Associado ao tipo de software, buscou-se identificar o conhecimento requerido para seu uso: conhecimento básico (quando qualquer projetista pode manusear a ferramenta facilmente); conhecimento avançado (quando é necessário o desenvolvimento de habilidades específicas para o manuseio do software); desenvolvimento de capacidade avançada em script (quando o usuário necessita ter habilidades avançadas em programação computacional). Essas informações foram coletadas para cada software utilizado no processo de geração da forma.

5.3.3.3 Interoperabilidade e Colaboração

Nesta seção buscou-se identificar o perfil da interoperabilidade e da colaboração utilizado no processo de geração da forma. Na questão da interoperabilidade, buscou-se identificar como se dava o fluxo de informações entre diferentes programas computacionais. Para isso, inicialmente questionou-se sobre o nível de interoperabilidade, as limitações e os mecanismos usados para reduzir as deficiências de interoperabilidade entre as ferramentas computacionais, utilizadas dentro do escritório, e entre os escritórios de projeto. Também se identificaram os formatos de troca de arquivos mais utilizados durante o processo de geração da forma e o perfil das ligações entre os softwares.

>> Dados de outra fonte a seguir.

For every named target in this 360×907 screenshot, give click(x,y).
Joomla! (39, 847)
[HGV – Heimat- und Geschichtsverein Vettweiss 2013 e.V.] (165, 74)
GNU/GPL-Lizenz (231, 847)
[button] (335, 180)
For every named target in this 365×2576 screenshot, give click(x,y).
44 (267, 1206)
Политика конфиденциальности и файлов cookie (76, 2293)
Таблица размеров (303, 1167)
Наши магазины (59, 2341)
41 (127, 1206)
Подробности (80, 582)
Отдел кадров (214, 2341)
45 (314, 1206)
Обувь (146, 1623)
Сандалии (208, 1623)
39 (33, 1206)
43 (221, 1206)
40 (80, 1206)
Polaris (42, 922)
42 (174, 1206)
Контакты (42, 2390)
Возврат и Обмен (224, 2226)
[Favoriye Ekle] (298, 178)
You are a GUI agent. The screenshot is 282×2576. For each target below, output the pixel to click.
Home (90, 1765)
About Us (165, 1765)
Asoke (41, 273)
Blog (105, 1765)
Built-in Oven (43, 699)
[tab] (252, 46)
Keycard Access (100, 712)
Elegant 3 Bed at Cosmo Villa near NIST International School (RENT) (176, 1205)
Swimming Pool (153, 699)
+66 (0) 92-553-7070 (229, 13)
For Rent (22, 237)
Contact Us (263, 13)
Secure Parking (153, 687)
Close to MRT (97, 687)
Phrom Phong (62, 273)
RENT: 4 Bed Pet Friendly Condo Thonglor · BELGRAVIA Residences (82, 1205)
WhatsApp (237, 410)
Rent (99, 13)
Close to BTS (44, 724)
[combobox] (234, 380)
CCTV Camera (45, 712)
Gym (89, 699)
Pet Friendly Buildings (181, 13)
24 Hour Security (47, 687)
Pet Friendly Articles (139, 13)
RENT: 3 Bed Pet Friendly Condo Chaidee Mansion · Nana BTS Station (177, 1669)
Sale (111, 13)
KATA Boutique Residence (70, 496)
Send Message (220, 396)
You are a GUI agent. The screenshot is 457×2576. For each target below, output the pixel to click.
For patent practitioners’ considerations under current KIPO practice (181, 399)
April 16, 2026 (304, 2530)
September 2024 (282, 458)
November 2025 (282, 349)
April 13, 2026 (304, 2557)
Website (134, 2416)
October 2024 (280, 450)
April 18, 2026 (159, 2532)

Para compreender melhor o nível de colaboração interna no escritório e entre as equipes de projeto, identificaram-se o perfil da qualificação dos funcionários dos escritórios, os principais agentes internos e externos e como esses colaboraram durante o processo de geração da forma. Durante as entrevistas, solicitou-se que fosse feito um esboço que sintetizasse a colaboração.

5.3.3.4 Geração da Forma

Com a identificação da geometria e das formas empregadas, da compreensão das técnicas, das ferramentas e entendendo melhor a colaboração e interoperabilidade, descreveram- se os processos de geração das formas e os ciclos. Identificou-se o ponto inicial no processo de geração da forma em que foi utilizado o meio digital. Descreveram-se os principais passos do processo de projeto, a sequência das técnicas utilizadas, como os softwares interagiam com eles próprios e com os projetistas, as principais atividades e tarefas realizadas. Para sintetizar, apresentou-se um modelo esquemático do processo de geração da forma.

5.3.3.5 Modelo Digital e Nível de Automação

Baseado em uma estrutura conceitual de modelo de projeto digital proposto por Oxman (2006), procurou-se identificar que representação simbólica melhor expressava a relação entre os projetistas e os componentes do projeto digital. O tipo de relação entre projetista e componentes do projeto digital indicava um perfil de automação digital durante os ciclos de decisão. O nível de automação poderia ser: automatizado (quando todos os estágios da sequência de decisão são automatizados); semiautomatizados (quando alguns estágios da sequência de decisão são manuais e outros automatizados); manuais quando todos os estágios da sequência de decisões são manuais. Nesse caso, o projetista implementa e age intermediando as informações em todos os estágios do ciclo de decisão.